● **WHAT THE EXERCISE ASKS**
State, as a single number, how many lines in the data below contain "computer".

##### DATASET ENTRIES

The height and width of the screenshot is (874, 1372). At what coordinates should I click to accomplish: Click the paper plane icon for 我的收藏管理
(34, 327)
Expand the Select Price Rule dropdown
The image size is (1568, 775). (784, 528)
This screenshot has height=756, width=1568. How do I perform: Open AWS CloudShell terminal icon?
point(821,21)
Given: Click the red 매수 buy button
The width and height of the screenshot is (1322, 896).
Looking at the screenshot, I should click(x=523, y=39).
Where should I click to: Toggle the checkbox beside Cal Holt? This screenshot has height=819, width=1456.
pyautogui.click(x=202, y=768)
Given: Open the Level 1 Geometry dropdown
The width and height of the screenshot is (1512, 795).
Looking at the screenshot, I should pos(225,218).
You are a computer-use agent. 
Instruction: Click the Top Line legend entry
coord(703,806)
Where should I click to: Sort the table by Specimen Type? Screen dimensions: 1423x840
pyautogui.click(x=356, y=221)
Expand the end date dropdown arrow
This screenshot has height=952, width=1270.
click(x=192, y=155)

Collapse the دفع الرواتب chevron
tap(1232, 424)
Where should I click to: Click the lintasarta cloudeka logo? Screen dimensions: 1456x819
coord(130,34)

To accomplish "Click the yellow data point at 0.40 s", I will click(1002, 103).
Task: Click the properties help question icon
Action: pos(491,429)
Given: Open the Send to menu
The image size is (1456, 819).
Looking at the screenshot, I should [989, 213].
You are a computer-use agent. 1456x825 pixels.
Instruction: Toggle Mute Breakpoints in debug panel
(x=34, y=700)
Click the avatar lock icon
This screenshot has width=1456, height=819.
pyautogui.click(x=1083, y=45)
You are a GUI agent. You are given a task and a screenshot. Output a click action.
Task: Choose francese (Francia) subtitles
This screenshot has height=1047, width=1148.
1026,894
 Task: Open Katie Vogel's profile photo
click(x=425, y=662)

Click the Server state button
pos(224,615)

##########

● **EXERCISE SOLUTION**
2